The Reason Behind A Possible Tax Hike In Lubbock - KCBD NewsChannel 11 Lubbock


The Reason Behind A Possible Tax Hike In Lubbock

NewsChannel 11 is learns where the money would be going, should the city increase its tax rate. We told you two weeks ago, that Lubbock city manager Lee Ann Dumbauld proposed a three cent tax rate increase. The proposal comes after three years of council voting to lower taxes to offset rising appraisal numbers.

NewsChannel 11's Jennifer Vogel obtained a copy of the city's budget which will be discussed at the city council meeting this Thursday. She explains why taxes might go up.

The budget shows exactly where costs have gone up. And basically, just like for us at home, businesses like the city of Lubbock are seeing inflation increases in energy costs, fuel, and health care.
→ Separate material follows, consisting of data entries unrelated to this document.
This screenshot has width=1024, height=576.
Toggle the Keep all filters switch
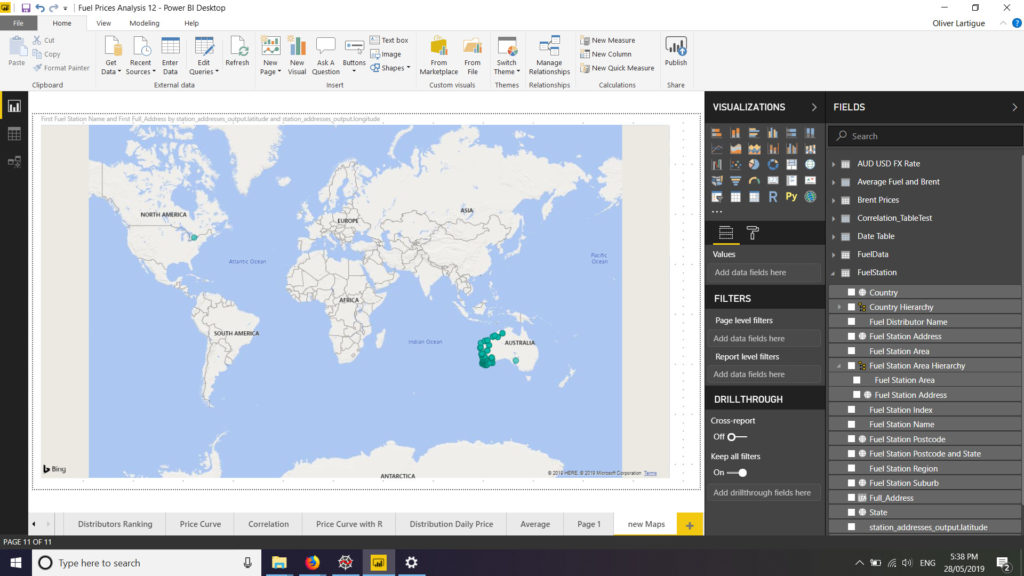(737, 472)
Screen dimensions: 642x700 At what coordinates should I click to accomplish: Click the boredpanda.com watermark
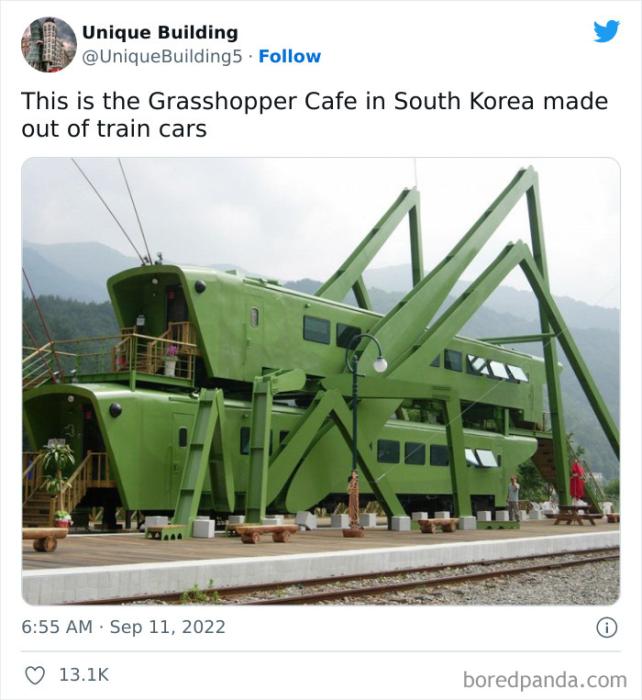(545, 680)
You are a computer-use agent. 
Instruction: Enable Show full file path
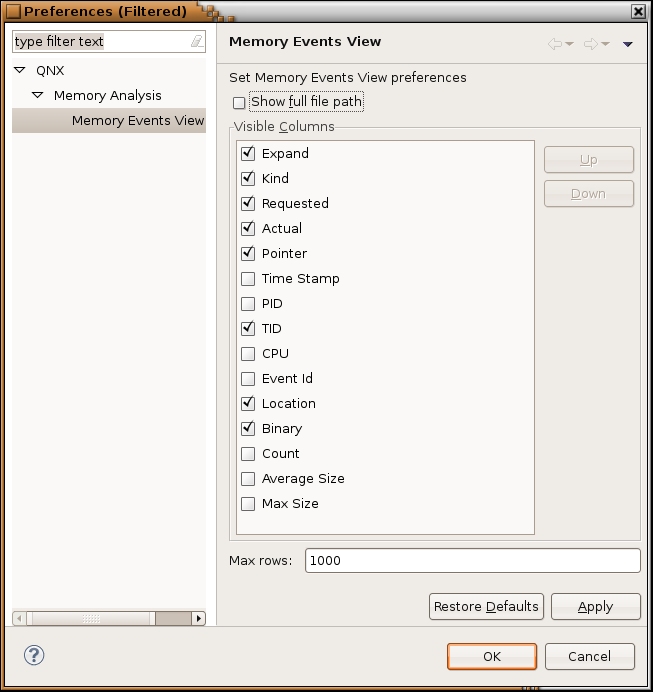coord(239,103)

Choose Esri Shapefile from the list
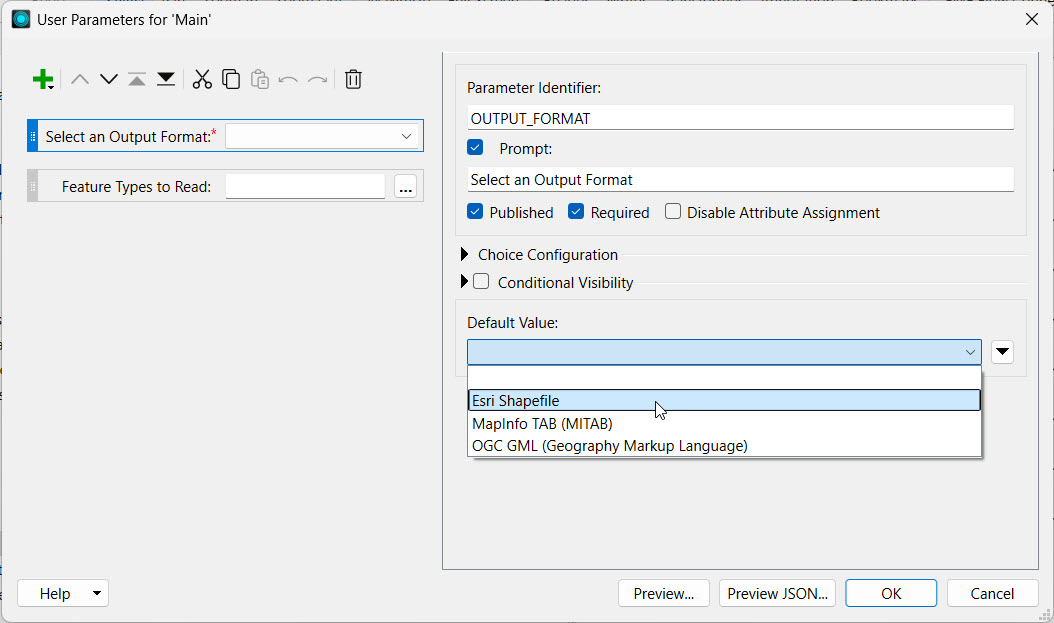(724, 400)
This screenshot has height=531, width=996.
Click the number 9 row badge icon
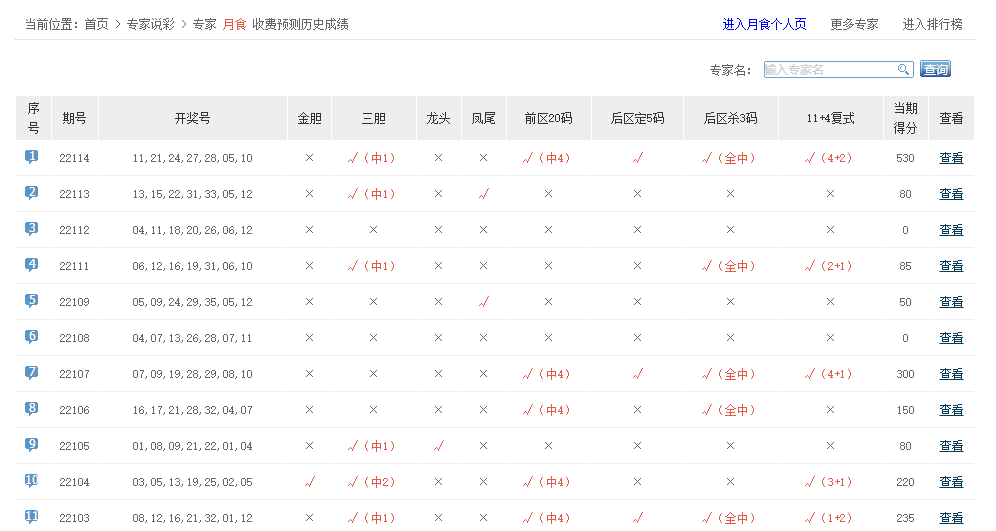(32, 445)
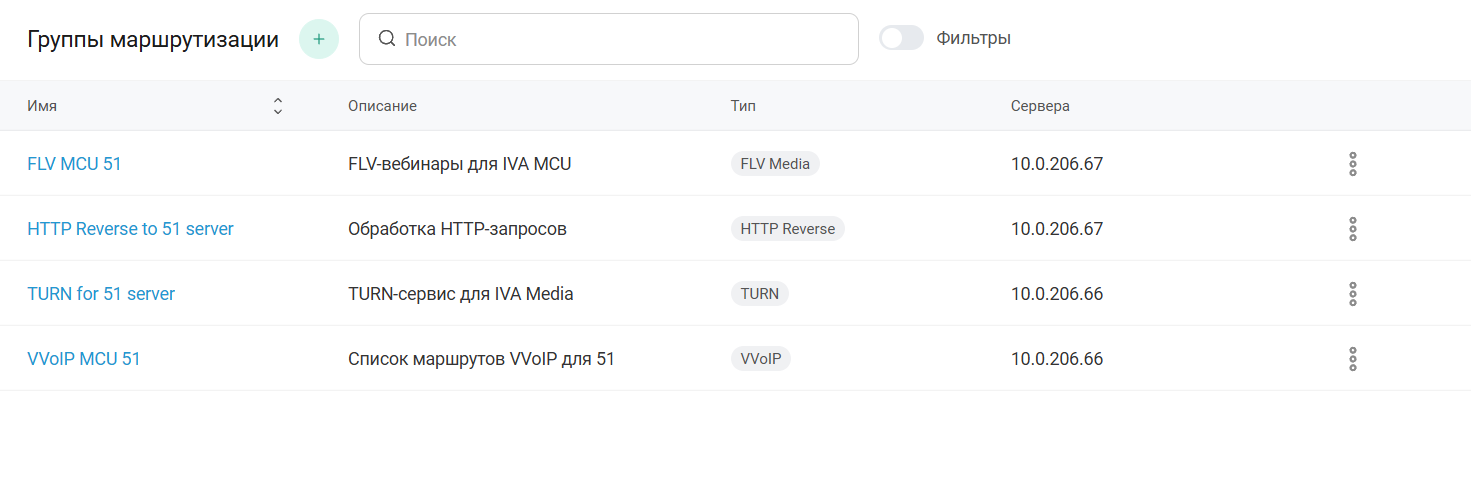Click the HTTP Reverse type badge
1471x484 pixels.
[787, 229]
During the last city council work session, Lubbock city manager, Lee Ann Dumbauld, proposed raising the city tax rate.  In the budget proposal for the fiscal year 2006-2007, Dumbauld defends her proposal by saying, "when the cost of services increase at a greater rate than the assessed value, it may be necessary to maintain the current rate or even increase the rate to continue to provide the same level of service the citizens have come to expect."

In the report, Dumbauld outlines the inflation costs that she believes the city should expect;

  • $2.29 million in healthcare costs, after the city cuts employee dental plans
  • $2.29 million cost of living raise for firefighters
  • More than $872,000 in salaries for new fire fighters and police officers
  • More than $651,000 for fuel inflation
  • $1.29 million in electricity, natural gas, water and wastewater
  • $1.42 million for new city vehicles and police cars
  • More than $472,000 for park maintenance and staff
  • $285,000 for new computers and healthcare for it's I.T. staff.

Dumbauld says a three cent tax increase is needed to continue these services. But city council members Jim Gilbreath and John Leonard told NewsChannel 11, it's not a revenue problem, it's a spending problem, and they want to cut before they raise.

We spoke with our Mayor and City Council members about their thoughts on raising taxes, and here is their opinion at this early stage: David Miller, Floyd Price, and Phyllis Jones are undecided until they get more information. Gary Boren, John Leonard, and Jim Gilbreath are against raising taxes at this point, and Linda DeLeon failed to return our phone calls to provide a comment.

Again, the city council will have their first reading on the tax proposal this Thursday, but it will not be a final deciding vote until the entire budget process is over, and a public hearing is held.